Au cœur de Munich, la Frauenkirche, connue officiellement sous le nom de Cathédrale Notre-Dame, est bien plus qu’un exemple emblématique de l’architecture gothique tardive. Cette église regorge de légendes fantastiques, dont la plus célèbre est celle de l’Empreinte du Diable, une marque noire visible au sol près de l’entrée, considérée comme le vestige d’une ruse surnaturelle.
Selon la légende, lors de la construction de la cathédrale au XVe siècle, l’architecte Jörg von Halspach aurait conclu un pacte avec le Diable : en échange de son aide, il promettait un édifice sans fenêtres visibles, et en retour, le Diable obtiendrait l’âme de la première personne qui y entrerait.
Toutefois, en inspectant le bâtiment, le Diable s’aperçut qu’en réalité, les fenêtres étaient dissimulées derrière des piliers.
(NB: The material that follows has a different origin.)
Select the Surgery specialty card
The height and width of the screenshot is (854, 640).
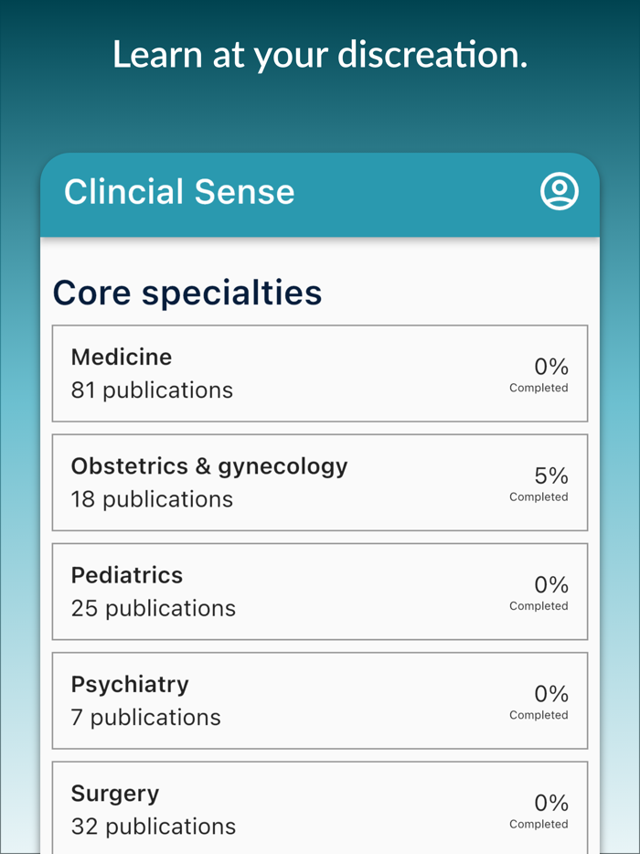pos(320,807)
En colère à cause de cette tromperie, il laissa une empreinte claire sur le sol en y frappant du pied avec force. Ce « Teufelstritt » ou Empreinte du Diable est aujourd’hui encore visible dans le vestibule de l’église, même si elle est parfois cachée durant les offices.
La construction de la cathédrale, initiée en 1468 par le duc Sigismund, est entourée d’un autre récit tragique : la démolition de l’ancienne église faisait suite à un accident lors d’une fausse alerte incendie qui coûta la vie à la plus belle jeune fille de Munich. Ému par cette perte, et par un amour contrarié dans sa jeunesse pour une femme de rang inférieur, Sigismund fit bâtir la nouvelle Frauenkirche en mémoire de cette jeune victime.
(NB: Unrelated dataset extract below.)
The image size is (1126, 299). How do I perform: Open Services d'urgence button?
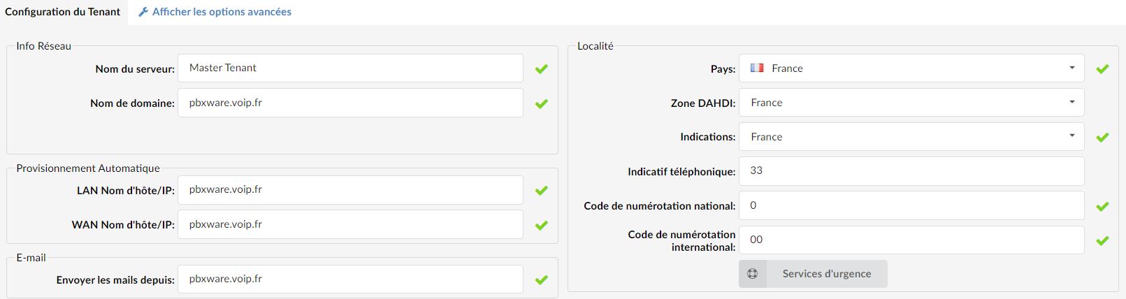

Au-delà de l’empreinte, les visiteurs rapportent souvent une atmosphère étrange près du lieu maudit, évoquant frissons soudains, sensation d’être observé, et une inexplicable fraîcheur, comme si la colère du Diable persistait dans l’air.
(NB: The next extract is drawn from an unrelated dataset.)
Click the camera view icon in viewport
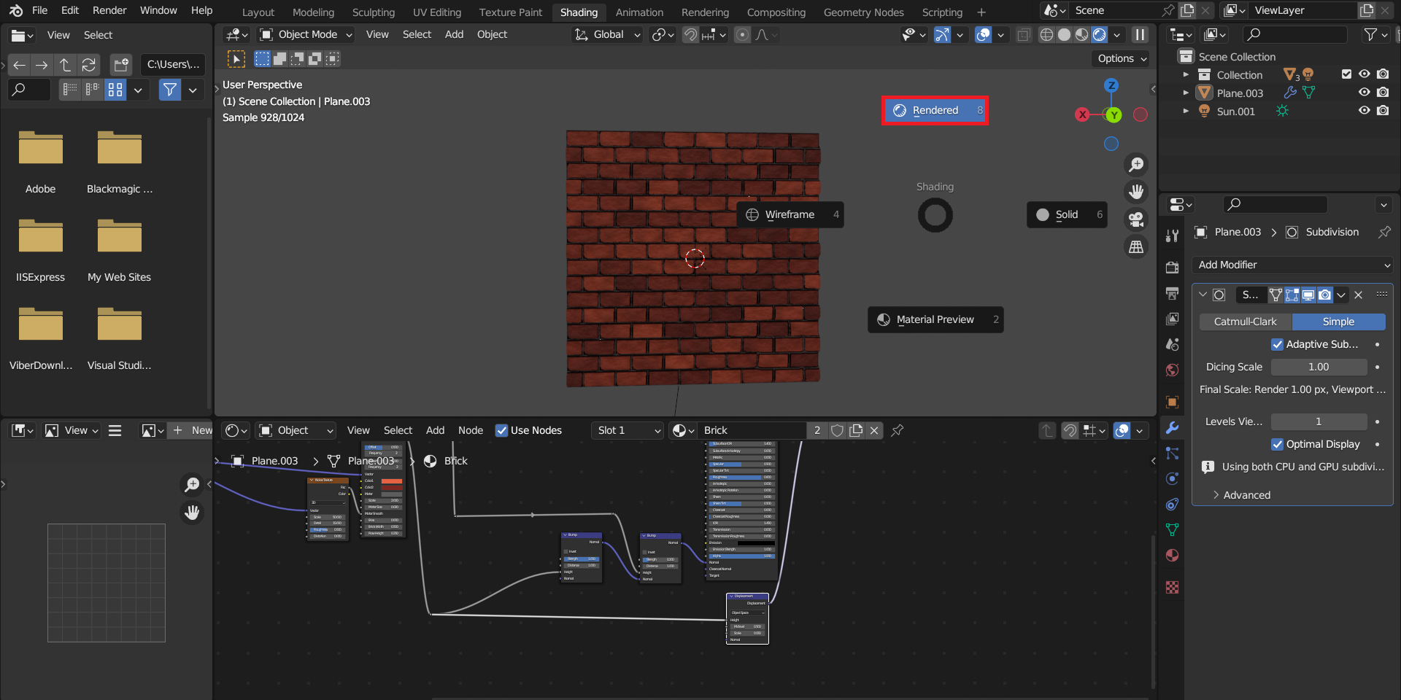This screenshot has width=1401, height=700. [x=1136, y=219]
À l’extérieur de l’église, l’ancien cimetière Frauenfreihof ajoutait à la renommée mystérieuse du lieu. Ce cimetière était réputé pour être hanté, notamment par une silhouette blanche coiffée d’une toque pointue, qui aurait effrayé jadis les habitants. Une histoire célèbre raconte un marchand qui, un soir, osa affronter cette apparition mais découvrit sous la toque un crâne souriant, ce qui le conduisit à fuir en lançant sur elle une image de la Vierge, mettant fin à cette hantise.
Si l’empreinte visible aujourd’hui est une reconstruction post-Seconde Guerre mondiale, sa provenance exacte reste incertaine. Cependant, elle continue d’alimenter les curiosités, mystifications et récits paranormaux autour de la Frauenkirche, fusionnant histoire, foi et légende dans un envoûtant mélange.